**文書本文**.
コロナ禍は、世界が低賃金で搾取的な労働に構造的に依存している事実を白日の下にさらした。

2月にアジアの多くの地域で、3月に欧州と北米の多くの地域でロックダウンが広がる中、低熟練の移民労働者は、失業・監禁・追放・感染という4つの運命に見舞われることになった。

トルコでは、パンデミックにより国内の経済成長と海外送金が大きな打撃を受け、非正規部門で働いていた370万人のシリア移民の多くが真っ先に解雇された。ロックダウンされたシンガポールでは、3万人の移住労働者が1部屋当たり20床というすし詰め状態の寮に閉じ込められた。

ナレンドラ・モディ首相が3月24日に13億人の国民に対してロックダウンを発表したインドでは、少なくとも60万人の国内移民が故郷に戻ろうとした。道路や鉄道に殺到する彼らの姿は、インド・パキスタン分離独立時にみられた逃避行と追放の記憶を想起させるものだった。サウジアラビアでは、ロックダウン措置に伴い、政府は2800人以上のエチオピア移民を追放した。

**取り組む課題**.
A. コロナ禍と移民労働者についての本文から、「ナレンドラ・モディ首相が3月」を含む語句で始まり「のエチオピア移民を追放した。」で終わる部分を一字一句変えずに書き写してください。
B. エントリのうち、「Given: Click the Палатки tent icon in catalog」を含む行で始まり「Looking at the screenshot, I should 243,23.」を含む行で終わる部分を、「Quarantäne」を「Quarantine」に置き換えて更新してください。ほかは一切変えず、その部分の行だけを示してください。
この本文と以下のエントリは互いに関係がありません。

保存済みのエントリ:
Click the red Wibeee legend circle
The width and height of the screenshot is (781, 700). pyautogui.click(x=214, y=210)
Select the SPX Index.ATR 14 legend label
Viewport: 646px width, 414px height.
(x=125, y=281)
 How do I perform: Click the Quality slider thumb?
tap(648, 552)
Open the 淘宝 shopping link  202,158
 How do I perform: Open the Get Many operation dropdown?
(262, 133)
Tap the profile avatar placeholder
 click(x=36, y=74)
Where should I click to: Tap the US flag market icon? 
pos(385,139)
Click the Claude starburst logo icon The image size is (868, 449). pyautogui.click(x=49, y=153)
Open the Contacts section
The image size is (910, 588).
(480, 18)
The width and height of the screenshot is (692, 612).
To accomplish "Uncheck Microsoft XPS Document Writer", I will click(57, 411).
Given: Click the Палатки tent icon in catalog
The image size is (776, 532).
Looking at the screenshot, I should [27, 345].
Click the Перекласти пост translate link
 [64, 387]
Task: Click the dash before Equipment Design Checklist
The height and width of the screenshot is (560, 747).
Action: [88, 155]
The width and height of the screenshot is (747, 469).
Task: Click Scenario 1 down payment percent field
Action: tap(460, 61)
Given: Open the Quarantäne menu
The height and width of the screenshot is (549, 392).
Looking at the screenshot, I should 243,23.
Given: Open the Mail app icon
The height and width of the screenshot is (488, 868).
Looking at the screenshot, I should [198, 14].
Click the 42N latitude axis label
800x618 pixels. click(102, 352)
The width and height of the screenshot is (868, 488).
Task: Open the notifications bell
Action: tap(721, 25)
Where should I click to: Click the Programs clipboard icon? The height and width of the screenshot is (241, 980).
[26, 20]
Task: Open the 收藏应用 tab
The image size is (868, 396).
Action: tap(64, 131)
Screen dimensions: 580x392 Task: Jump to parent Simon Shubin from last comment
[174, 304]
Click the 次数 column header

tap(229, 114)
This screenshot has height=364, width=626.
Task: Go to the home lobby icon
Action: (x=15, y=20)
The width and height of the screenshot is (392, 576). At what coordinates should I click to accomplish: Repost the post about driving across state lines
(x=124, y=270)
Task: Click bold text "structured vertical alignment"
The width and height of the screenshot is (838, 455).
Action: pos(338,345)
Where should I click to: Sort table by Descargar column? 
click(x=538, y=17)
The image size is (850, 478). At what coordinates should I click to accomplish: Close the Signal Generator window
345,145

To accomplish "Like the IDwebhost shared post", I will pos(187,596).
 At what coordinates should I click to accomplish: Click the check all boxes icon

**課題の解答**.
A.
ナレンドラ・モディ首相が3月24日に13億人の国民に対してロックダウンを発表したインドでは、少なくとも60万人の国内移民が故郷に戻ろうとした。道路や鉄道に殺到する彼らの姿は、インド・パキスタン分離独立時にみられた逃避行と追放の記憶を想起させるものだった。サウジアラビアでは、ロックダウン措置に伴い、政府は2800人以上のエチオピア移民を追放した。

B.
Given: Click the Палатки tent icon in catalog
The image size is (776, 532).
Looking at the screenshot, I should [27, 345].
Click the Перекласти пост translate link
 [64, 387]
Task: Click the dash before Equipment Design Checklist
The height and width of the screenshot is (560, 747).
Action: [88, 155]
The width and height of the screenshot is (747, 469).
Task: Click Scenario 1 down payment percent field
Action: tap(460, 61)
Given: Open the Quarantine menu
The height and width of the screenshot is (549, 392).
Looking at the screenshot, I should 243,23.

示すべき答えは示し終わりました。